Что дальше? «…Плывем. Куда ж нам плыть?» — писал легкий и страстный, все более желчно и скорбно задумывавшийся о том же к концу подневольного камер-юнкерского периода Пушкин. Жить творчеством, сделать свой внутренний мир независимым от внешнего? Но Герцена именно интересуют пути изменения внешнего мира, это его поприще.

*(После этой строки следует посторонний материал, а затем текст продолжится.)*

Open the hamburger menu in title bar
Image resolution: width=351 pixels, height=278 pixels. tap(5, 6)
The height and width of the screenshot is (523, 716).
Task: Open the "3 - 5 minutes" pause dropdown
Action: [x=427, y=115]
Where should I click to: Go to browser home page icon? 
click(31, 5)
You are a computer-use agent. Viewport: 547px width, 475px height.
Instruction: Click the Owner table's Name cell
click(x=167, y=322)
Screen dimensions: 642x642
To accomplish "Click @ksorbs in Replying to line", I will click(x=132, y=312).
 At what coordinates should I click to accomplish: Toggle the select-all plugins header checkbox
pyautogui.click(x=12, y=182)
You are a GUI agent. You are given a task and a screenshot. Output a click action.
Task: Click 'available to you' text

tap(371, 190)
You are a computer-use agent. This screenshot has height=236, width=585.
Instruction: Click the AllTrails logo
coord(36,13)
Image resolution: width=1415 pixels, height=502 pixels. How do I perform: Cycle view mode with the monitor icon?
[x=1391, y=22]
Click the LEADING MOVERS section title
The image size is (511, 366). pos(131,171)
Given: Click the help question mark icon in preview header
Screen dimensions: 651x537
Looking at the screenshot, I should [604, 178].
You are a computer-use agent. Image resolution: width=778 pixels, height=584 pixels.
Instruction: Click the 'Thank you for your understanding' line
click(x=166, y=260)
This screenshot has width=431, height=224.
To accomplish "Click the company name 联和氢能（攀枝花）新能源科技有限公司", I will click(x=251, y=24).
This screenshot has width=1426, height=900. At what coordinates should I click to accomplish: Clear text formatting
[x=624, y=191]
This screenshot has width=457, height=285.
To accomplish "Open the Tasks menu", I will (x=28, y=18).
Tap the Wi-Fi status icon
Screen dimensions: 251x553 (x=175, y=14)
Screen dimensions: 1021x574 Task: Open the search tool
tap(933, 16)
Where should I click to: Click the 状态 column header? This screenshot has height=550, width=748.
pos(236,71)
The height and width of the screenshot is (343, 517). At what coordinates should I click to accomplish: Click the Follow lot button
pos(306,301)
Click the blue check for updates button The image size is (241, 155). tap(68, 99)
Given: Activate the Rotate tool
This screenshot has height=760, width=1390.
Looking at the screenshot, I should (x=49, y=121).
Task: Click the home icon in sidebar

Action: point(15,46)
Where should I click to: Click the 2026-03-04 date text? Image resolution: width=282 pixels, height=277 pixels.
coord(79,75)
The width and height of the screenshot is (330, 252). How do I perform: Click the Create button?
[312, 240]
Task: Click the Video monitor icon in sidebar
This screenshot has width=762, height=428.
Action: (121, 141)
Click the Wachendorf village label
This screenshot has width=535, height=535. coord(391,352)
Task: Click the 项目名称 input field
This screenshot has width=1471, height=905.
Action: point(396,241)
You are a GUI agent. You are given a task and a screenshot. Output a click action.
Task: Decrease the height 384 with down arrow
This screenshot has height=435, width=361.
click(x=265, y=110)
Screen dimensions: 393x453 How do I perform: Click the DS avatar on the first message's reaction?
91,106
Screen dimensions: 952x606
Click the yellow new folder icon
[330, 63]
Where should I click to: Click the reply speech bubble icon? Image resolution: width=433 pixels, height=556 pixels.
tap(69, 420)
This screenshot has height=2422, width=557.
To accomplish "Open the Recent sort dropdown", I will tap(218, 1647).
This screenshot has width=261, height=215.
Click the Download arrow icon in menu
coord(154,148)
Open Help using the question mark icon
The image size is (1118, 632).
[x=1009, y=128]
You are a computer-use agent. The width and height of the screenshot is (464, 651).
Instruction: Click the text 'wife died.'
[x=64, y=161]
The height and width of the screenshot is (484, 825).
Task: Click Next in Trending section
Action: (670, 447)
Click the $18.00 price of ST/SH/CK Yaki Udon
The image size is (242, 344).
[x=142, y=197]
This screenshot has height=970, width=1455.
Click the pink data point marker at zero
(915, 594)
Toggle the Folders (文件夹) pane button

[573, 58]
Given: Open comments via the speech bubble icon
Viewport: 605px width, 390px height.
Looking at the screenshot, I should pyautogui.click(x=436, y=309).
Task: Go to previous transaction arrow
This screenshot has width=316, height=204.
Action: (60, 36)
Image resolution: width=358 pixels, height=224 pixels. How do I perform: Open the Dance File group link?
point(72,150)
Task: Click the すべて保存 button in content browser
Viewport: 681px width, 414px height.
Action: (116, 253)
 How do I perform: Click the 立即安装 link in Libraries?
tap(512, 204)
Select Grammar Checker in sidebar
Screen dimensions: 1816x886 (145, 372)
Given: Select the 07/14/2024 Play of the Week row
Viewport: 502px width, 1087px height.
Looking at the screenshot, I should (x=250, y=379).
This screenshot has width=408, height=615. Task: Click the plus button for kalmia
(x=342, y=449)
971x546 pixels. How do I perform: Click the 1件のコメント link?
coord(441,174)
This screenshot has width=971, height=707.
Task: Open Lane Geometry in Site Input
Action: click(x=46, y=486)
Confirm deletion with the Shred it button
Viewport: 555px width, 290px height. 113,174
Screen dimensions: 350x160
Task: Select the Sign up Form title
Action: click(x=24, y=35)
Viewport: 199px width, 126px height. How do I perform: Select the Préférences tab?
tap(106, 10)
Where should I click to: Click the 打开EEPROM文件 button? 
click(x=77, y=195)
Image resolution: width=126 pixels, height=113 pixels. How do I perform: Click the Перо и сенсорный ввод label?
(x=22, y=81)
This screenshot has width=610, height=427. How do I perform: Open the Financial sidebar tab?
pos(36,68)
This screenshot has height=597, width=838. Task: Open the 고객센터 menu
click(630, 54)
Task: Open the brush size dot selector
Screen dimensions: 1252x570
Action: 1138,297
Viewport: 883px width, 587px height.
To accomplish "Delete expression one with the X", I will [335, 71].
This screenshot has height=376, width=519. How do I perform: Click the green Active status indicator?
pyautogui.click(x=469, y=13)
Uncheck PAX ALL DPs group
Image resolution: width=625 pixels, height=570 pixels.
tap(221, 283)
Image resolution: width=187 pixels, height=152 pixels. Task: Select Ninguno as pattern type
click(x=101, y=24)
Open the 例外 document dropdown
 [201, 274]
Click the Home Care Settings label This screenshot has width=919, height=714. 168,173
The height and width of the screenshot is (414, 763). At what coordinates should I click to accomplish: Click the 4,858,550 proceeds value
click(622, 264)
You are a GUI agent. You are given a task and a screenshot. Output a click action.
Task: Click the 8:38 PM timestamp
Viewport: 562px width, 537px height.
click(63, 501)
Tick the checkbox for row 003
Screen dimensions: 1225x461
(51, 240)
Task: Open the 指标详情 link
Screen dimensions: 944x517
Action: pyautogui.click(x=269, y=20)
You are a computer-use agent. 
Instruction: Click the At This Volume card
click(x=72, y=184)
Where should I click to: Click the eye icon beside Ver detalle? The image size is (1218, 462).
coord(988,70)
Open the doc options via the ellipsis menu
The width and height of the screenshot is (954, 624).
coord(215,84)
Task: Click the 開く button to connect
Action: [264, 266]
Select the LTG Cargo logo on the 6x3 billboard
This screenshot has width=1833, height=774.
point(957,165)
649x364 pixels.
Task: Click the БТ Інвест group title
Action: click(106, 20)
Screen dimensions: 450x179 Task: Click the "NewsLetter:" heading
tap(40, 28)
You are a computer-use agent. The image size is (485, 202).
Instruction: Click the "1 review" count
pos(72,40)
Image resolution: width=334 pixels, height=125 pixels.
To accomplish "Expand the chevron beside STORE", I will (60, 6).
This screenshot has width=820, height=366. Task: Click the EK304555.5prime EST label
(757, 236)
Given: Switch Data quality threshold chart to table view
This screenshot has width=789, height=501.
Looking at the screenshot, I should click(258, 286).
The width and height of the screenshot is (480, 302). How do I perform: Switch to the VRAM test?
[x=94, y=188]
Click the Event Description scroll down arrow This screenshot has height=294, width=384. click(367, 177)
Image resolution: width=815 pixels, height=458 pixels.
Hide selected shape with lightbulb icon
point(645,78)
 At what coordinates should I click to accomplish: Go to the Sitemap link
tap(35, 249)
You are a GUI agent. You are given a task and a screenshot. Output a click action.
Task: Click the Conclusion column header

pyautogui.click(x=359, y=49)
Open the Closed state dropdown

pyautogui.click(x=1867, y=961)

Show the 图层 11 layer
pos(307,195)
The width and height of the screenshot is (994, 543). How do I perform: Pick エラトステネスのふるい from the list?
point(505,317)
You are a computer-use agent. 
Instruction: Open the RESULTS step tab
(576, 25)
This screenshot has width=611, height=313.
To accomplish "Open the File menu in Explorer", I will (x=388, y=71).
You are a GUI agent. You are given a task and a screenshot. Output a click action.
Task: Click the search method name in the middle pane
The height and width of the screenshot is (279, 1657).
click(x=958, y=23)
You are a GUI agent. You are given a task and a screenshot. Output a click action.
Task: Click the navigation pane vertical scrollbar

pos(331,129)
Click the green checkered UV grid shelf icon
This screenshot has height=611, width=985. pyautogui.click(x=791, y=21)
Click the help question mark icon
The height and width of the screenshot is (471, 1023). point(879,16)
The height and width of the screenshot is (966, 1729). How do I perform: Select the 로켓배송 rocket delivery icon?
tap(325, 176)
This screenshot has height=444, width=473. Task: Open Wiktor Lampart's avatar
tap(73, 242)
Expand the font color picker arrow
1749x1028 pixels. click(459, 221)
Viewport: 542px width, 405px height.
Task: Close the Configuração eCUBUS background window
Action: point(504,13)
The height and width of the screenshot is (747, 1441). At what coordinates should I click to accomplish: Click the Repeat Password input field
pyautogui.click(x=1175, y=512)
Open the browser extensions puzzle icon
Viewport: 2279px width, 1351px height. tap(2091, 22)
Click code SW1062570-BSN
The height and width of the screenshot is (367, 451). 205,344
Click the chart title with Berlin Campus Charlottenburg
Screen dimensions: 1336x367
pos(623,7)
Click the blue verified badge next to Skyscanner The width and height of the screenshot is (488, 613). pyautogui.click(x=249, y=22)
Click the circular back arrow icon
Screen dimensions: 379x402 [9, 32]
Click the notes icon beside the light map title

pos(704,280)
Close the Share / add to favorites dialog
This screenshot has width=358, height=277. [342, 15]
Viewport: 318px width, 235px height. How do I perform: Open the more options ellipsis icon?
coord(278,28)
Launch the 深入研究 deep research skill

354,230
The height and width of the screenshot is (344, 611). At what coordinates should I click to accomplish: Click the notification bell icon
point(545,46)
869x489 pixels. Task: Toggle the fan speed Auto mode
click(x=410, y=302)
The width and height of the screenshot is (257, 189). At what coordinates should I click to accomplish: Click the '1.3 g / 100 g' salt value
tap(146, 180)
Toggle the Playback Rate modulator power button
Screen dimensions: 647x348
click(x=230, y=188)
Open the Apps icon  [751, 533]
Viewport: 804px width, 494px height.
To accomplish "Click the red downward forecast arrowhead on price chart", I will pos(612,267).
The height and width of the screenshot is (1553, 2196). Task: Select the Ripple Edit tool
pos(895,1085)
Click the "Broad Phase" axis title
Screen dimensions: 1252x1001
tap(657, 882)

Публикуются новые повести Искандера, рискованно выходящие за рамки бытописательства. Еще в «Записках» молодого человека он прибавил во вступлении, что рукопись не полна, листами-де играл пес издателя, отчего многих страниц не хватает… Теперь же все больше «уносила собака». Вот если бы открыть свой журнал! Да полно. Отказ. Почему они думали, что это может быть дозволено даже не запятнанным чем-либо Грановскому с Коршем?
Университетские лекции Тимофея Грановского постепенно становились крамольно знаменитыми. Тот занимался историей Западной Европы, касаясь и российских перипетий. Как назвал это для себя Герцен, Грановский «говорил, мыслил и убеждал историей». Убеждал в безмерной мощи и талантливости русской стихии, и прежде всего народной жизни. Что там байки о верноподданнейшем характере боярина Пожарского и мясника Минина, о крепостном Сусанине — не то в конечном счете они защищали! Русские пугающе мало знают о самих себе: сгорали или переделывались исторические записи. Российское прошлое сопровождалось нашествиями и игом, огромнейшим и продолжительным давлением на человеческую личность — чудо, что она при этом уцелела… Воспитывал и много говорил уже сам сдержанный голос Грановского, его печальная улыбка.
Герцен упрекал порой его в излишнем благодушии. Натали передала ему однажды слова Тимофея о том, что уж Александру можно было бы знать его короче. «Я романтик и так далее… Посторонним я могу показаться ровным, но я весь измучен и изорван внутри»…Он упрекал единственного, кто выстоял долгие годы и при постоянной жандармской любознательности к его лекциям удерживал кафедру. А что же остальные?